What is a deadlock and how do you prevent it?

Question

Accepted Answer

A deadlock occurs when two or more tasks are each waiting for a resource held by another, creating a circular dependency where none can make progress. The classic example: Task A holds Mutex 1 and waits for Mutex 2, while Task B holds Mutex 2 and waits for Mutex 1. Neither can proceed.

Four conditions must all be true for deadlock to occur (the Coffman conditions): (1) mutual exclusion — resources are non-shareable; (2) hold and wait — a task holds at least one resource while waiting for another; (3) no preemption — resources cannot be forcibly taken away; (4) circular wait — a circular chain of tasks each waiting for a resource held by the next.

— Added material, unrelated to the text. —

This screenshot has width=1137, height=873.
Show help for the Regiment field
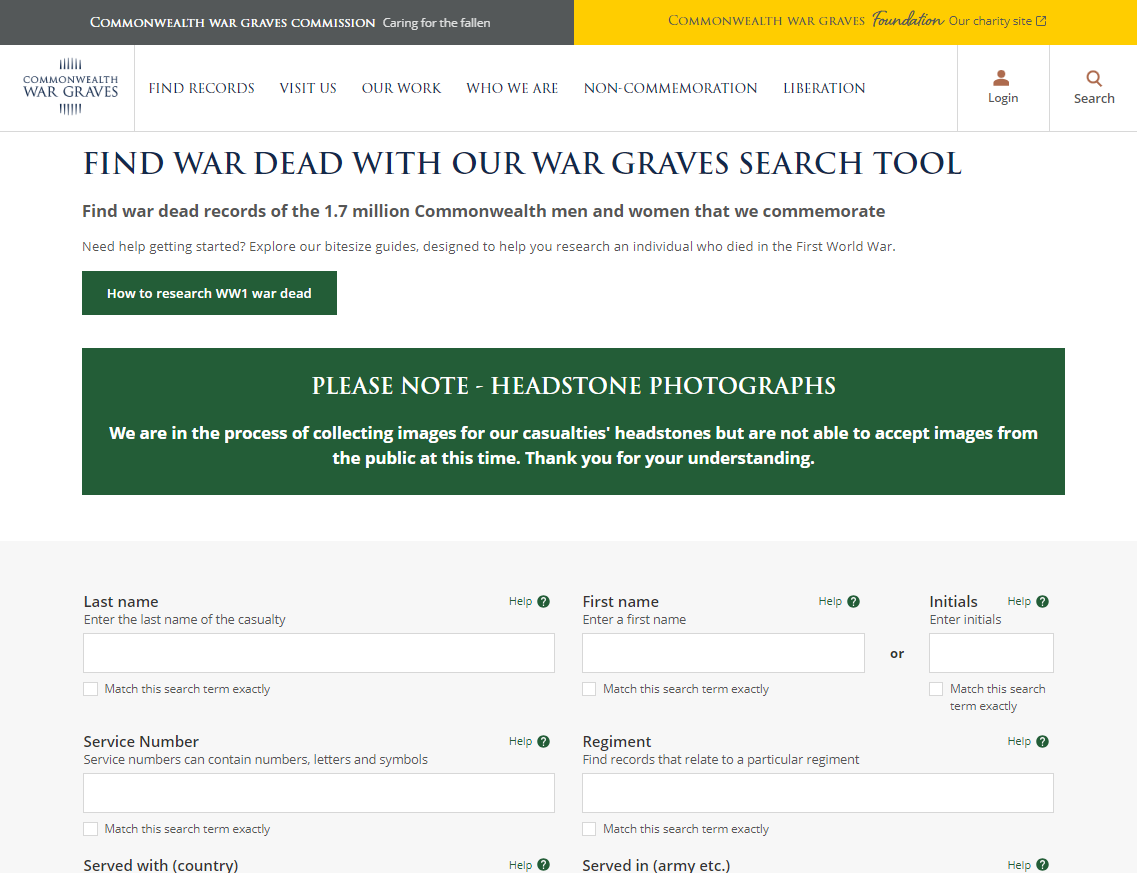pyautogui.click(x=1042, y=742)
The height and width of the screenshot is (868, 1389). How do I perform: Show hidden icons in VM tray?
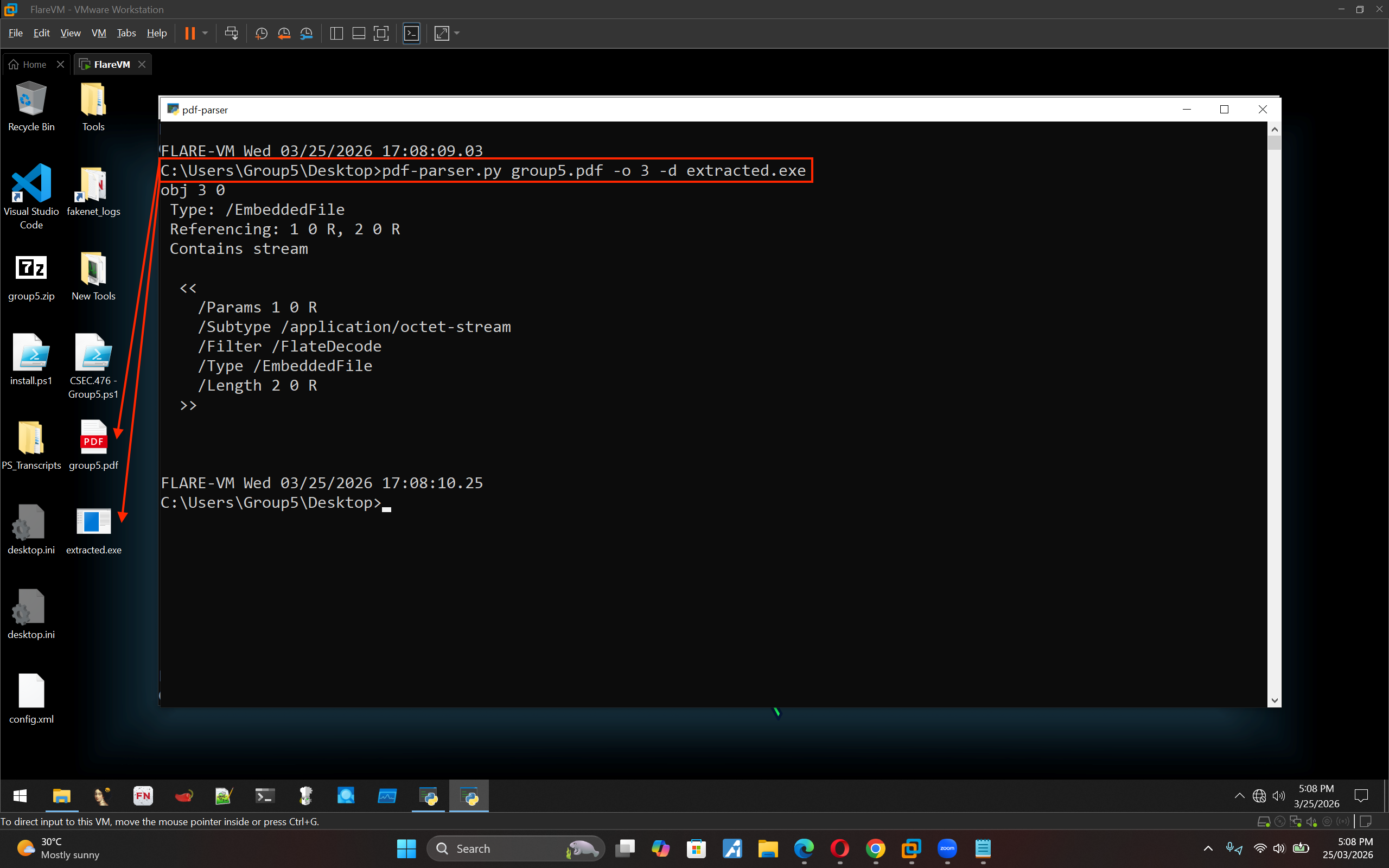1239,796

Prevention strategies break one or more of these conditions. The most practical approach in embedded systems is lock ordering — always acquire multiple mutexes in the same global order (e.g., always lock Mutex 1 before Mutex 2), which eliminates circular wait. Other approaches include using timeout-based locking (try to acquire with a timeout, release all locks and retry if it fails), minimizing lock scope (hold locks for the shortest possible time), and avoiding nested locks entirely when possible. In a small RTOS with a handful of mutexes, a disciplined lock ordering convention documented in the code is usually sufficient. Some RTOS kernels (like Zephyr) provide deadlock detection in debug builds to catch these issues during development.